▶ [Collected data]:

-- -- --

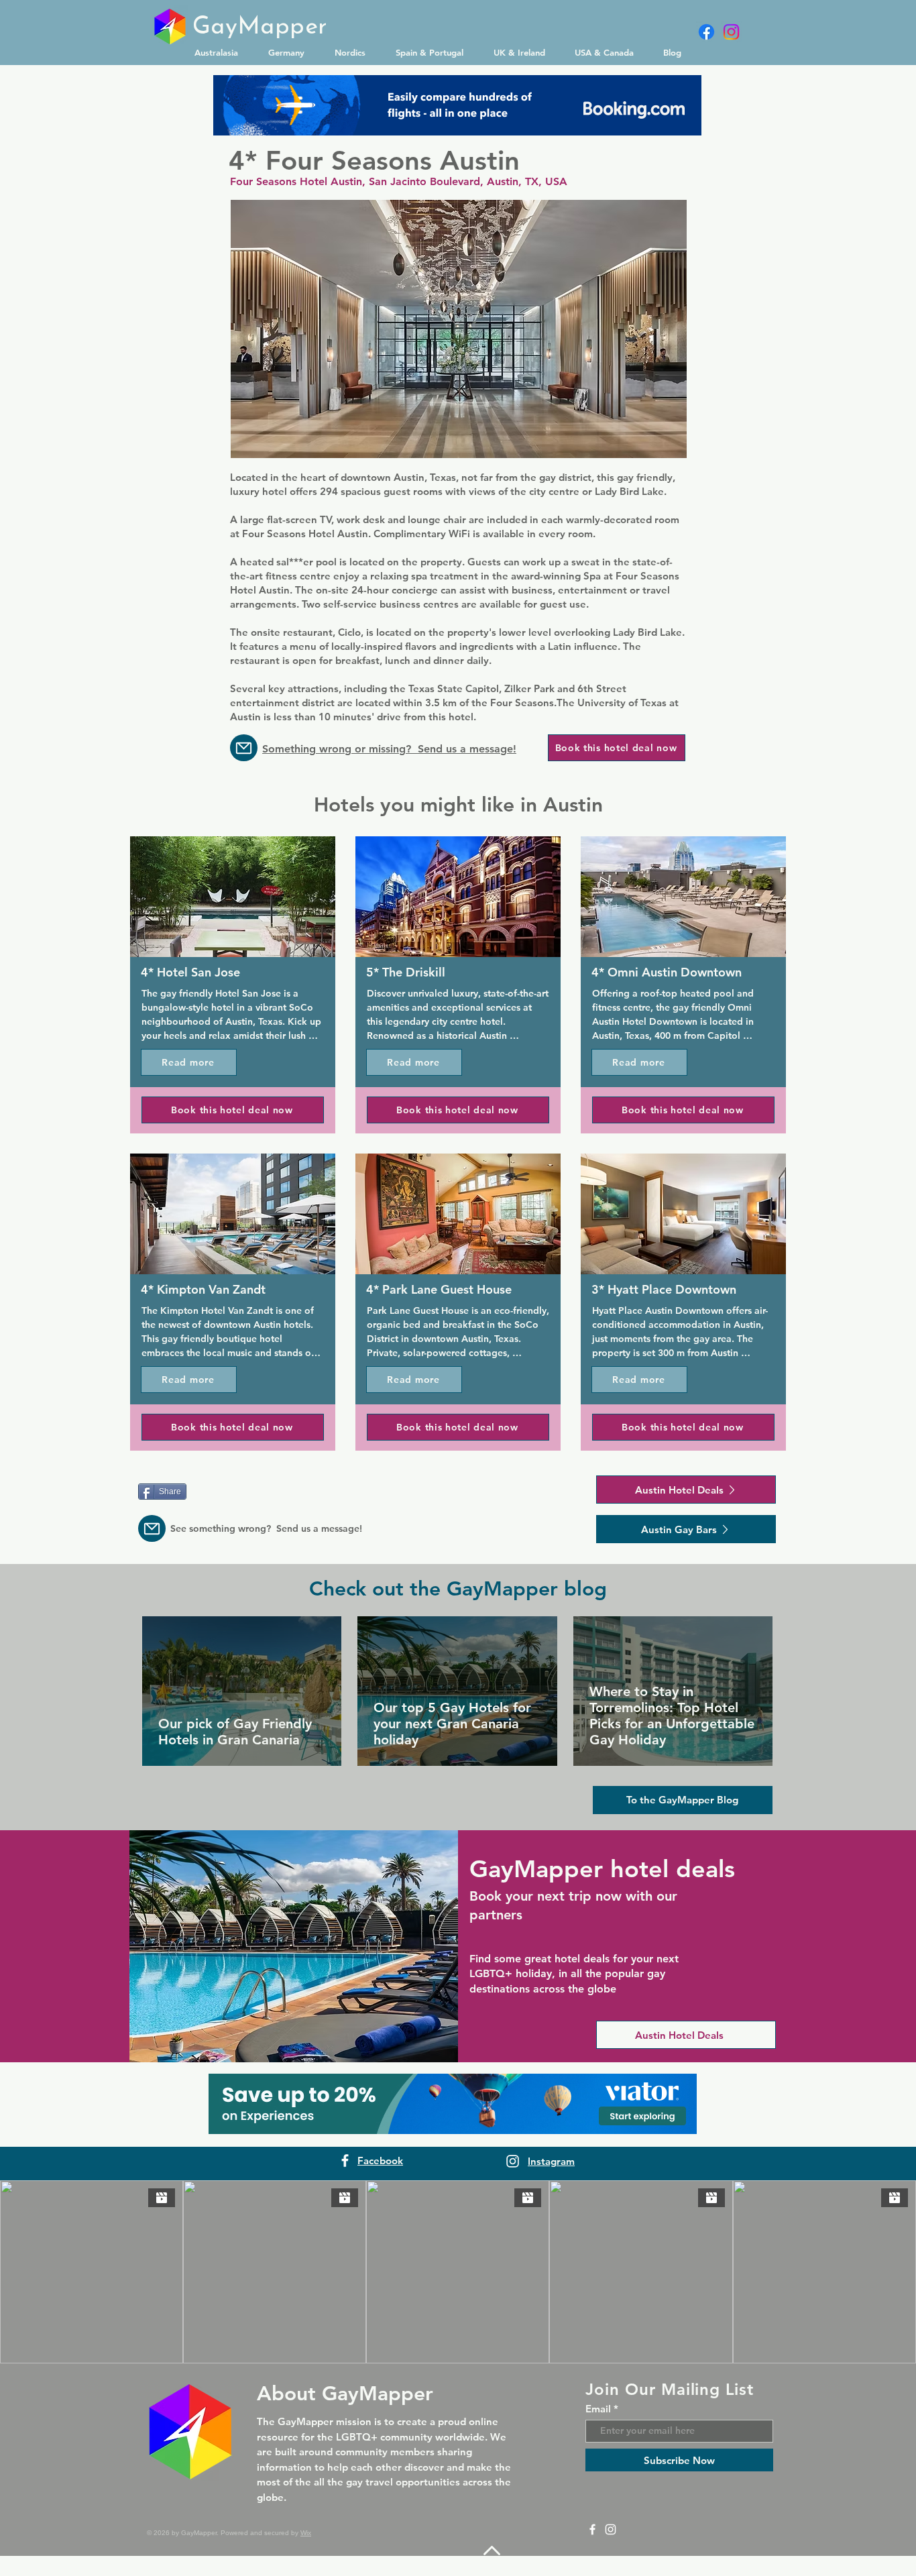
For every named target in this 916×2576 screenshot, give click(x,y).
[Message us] (243, 747)
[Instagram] (731, 31)
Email (598, 2409)
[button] (221, 52)
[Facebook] (706, 31)
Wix (305, 2532)
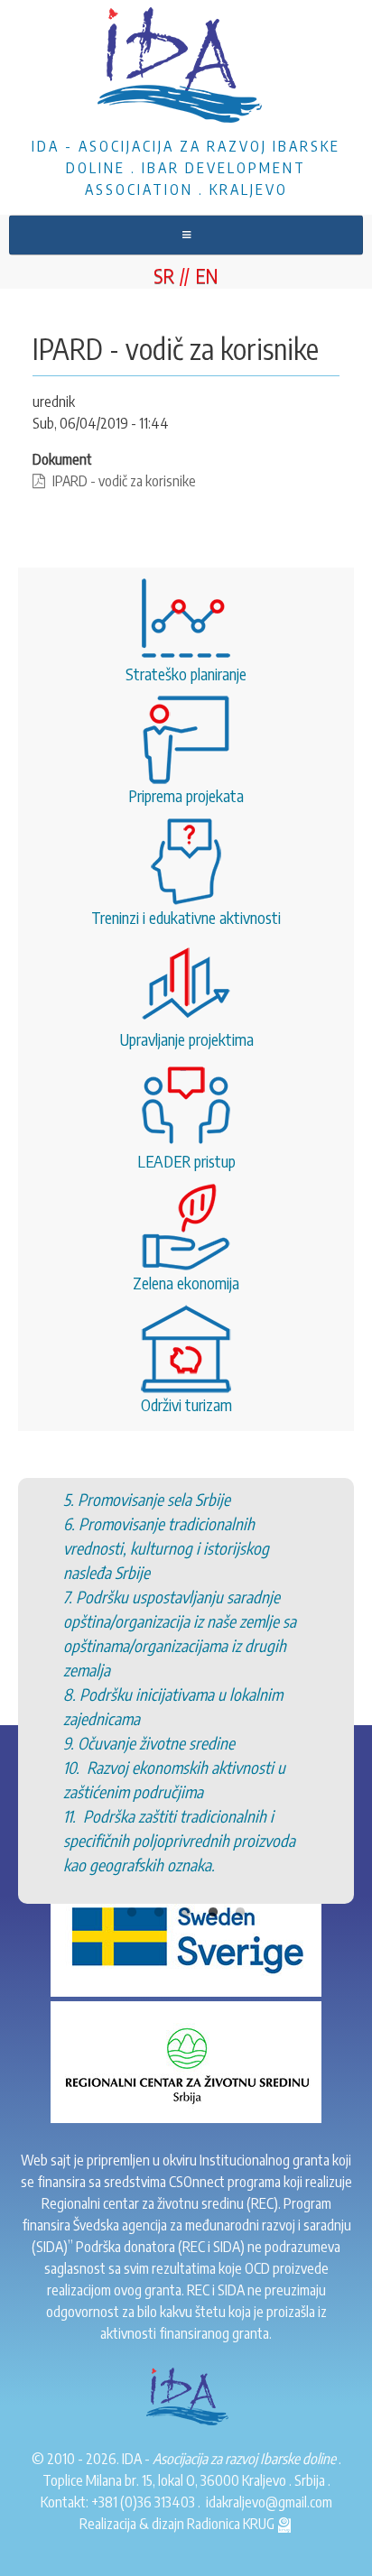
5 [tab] (240, 1913)
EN (207, 275)
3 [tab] (186, 1913)
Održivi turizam (186, 1404)
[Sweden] (186, 1934)
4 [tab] (213, 1913)
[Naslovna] (186, 67)
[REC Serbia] (186, 2061)
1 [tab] (132, 1913)
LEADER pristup (186, 1160)
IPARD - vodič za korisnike (124, 481)
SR (163, 275)
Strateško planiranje (186, 673)
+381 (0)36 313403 (143, 2502)
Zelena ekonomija (186, 1282)
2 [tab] (159, 1913)
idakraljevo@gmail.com (269, 2502)
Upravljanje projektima (186, 1039)
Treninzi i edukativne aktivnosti (186, 917)
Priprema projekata (186, 795)
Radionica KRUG (232, 2524)
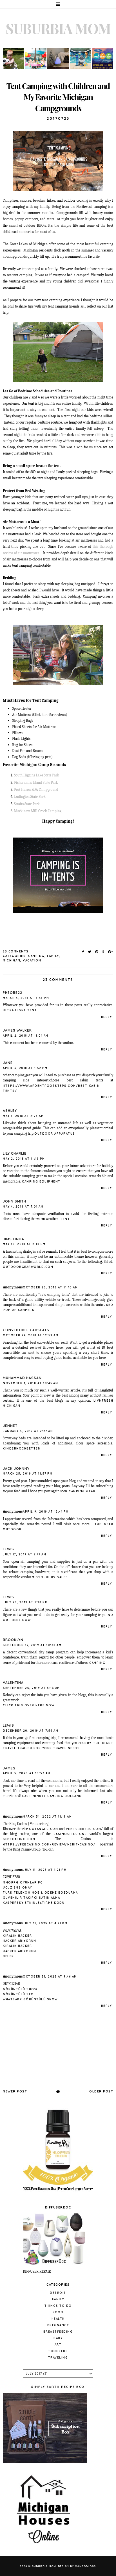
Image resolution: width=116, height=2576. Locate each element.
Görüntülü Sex (18, 1994)
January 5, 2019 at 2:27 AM (28, 1431)
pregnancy (58, 2325)
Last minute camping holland (52, 1796)
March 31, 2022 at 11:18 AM (47, 1816)
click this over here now (28, 1705)
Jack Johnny (16, 1468)
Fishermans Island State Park (36, 782)
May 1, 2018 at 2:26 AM (23, 1116)
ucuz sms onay (17, 1887)
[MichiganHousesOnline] (45, 2546)
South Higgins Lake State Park (36, 775)
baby (58, 2338)
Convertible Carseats (26, 1330)
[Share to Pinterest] (97, 951)
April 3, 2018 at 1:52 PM (25, 1068)
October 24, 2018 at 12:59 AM (30, 1335)
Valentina (13, 1682)
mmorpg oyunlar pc (23, 1882)
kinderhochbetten (22, 1448)
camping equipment (41, 1181)
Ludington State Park (30, 796)
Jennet (10, 1426)
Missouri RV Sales (50, 1577)
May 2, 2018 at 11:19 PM (24, 1159)
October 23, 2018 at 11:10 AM (50, 1287)
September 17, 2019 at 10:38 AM (32, 1645)
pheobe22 (12, 992)
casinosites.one (70, 1834)
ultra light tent (20, 1010)
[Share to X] (90, 951)
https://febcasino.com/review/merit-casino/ (49, 1844)
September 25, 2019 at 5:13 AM (31, 1688)
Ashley (10, 1110)
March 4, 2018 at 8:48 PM (26, 998)
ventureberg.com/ (84, 1829)
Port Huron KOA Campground (36, 789)
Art (58, 2344)
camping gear (82, 1491)
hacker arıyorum (19, 1941)
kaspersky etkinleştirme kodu (33, 1903)
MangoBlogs (85, 2566)
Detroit (58, 2293)
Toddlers (58, 2351)
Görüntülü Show (20, 1989)
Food (58, 2312)
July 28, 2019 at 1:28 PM (25, 1602)
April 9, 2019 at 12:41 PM (46, 1511)
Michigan (11, 960)
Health (58, 2319)
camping (36, 956)
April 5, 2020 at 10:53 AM (26, 1773)
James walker (17, 1030)
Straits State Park (27, 804)
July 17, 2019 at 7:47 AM (24, 1554)
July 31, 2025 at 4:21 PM (45, 1923)
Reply (106, 1017)
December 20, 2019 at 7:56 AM (30, 1731)
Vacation (32, 960)
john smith (14, 1201)
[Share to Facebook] (83, 951)
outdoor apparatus (54, 1134)
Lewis (8, 1549)
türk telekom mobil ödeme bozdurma (40, 1892)
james (9, 1768)
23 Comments (16, 951)
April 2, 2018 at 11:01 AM (25, 1035)
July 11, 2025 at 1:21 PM (44, 1870)
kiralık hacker (17, 1936)
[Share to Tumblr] (103, 951)
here (45, 715)
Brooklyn (13, 1640)
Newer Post (15, 2091)
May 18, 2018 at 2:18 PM (24, 1244)
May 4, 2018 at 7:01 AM (23, 1206)
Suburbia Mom (58, 28)
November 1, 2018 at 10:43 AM (30, 1383)
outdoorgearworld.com (28, 1267)
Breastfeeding (58, 2332)
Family (53, 956)
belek (8, 1956)
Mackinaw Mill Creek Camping (37, 811)
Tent (65, 1219)
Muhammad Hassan (22, 1378)
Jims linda (13, 1239)
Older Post (101, 2091)
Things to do (58, 2306)
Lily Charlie (14, 1153)
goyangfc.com (43, 1829)
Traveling (58, 2357)
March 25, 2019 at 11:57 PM (27, 1473)
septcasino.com (19, 1839)
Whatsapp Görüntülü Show (30, 1999)
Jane (8, 1063)
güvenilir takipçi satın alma (31, 1898)
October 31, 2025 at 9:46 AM (50, 1976)
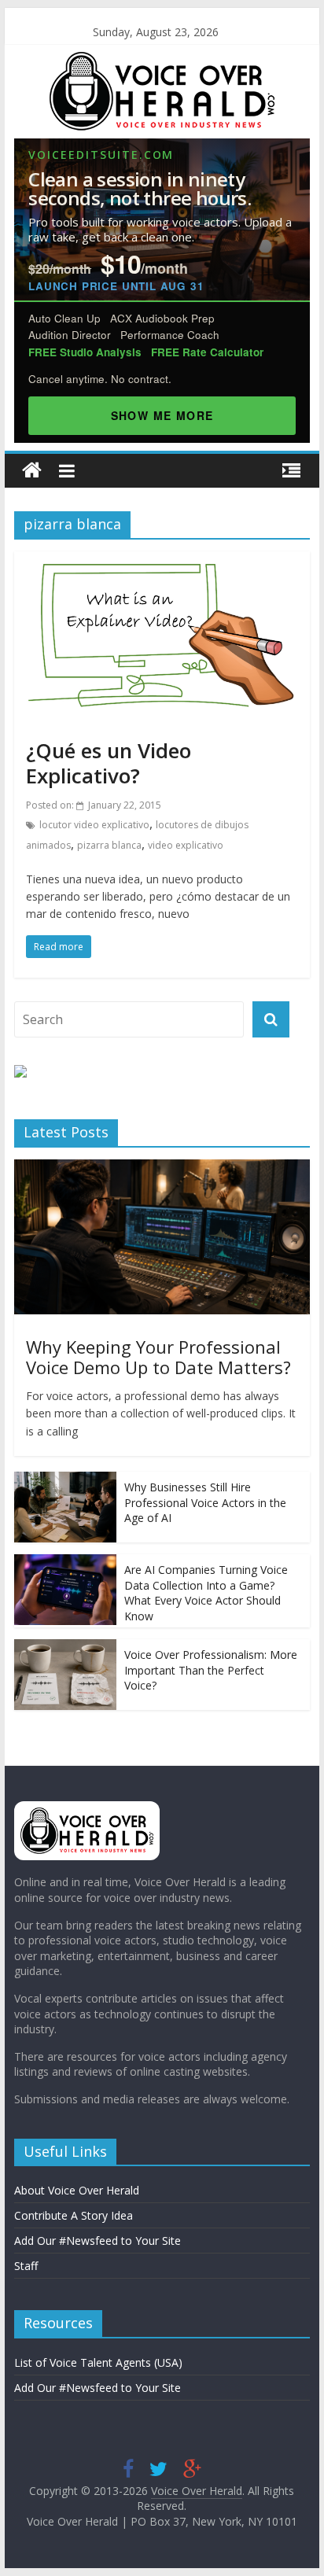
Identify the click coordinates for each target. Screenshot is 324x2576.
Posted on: (93, 805)
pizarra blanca (109, 845)
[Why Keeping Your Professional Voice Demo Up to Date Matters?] (162, 1167)
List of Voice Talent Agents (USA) (98, 2362)
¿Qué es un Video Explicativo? (108, 762)
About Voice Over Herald (76, 2190)
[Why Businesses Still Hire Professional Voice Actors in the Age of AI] (65, 1479)
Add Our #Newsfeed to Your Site (97, 2240)
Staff (26, 2265)
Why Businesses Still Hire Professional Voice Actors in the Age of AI (205, 1502)
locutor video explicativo (94, 824)
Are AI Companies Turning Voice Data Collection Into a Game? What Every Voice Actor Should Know (206, 1592)
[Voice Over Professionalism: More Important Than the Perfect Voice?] (65, 1647)
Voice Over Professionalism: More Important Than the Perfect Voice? (210, 1670)
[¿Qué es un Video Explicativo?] (162, 560)
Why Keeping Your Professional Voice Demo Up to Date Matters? (158, 1357)
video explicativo (185, 845)
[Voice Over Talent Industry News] (162, 61)
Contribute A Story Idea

-- -- --

▶ [GOAL OF THE EXERCISE]: When a line in the data above contains the string "September", copy that line.

▶ [FINISHED EXERCISE]:
September 17, 2019 at 10:38 AM (32, 1645)
September 25, 2019 at 5:13 AM (31, 1688)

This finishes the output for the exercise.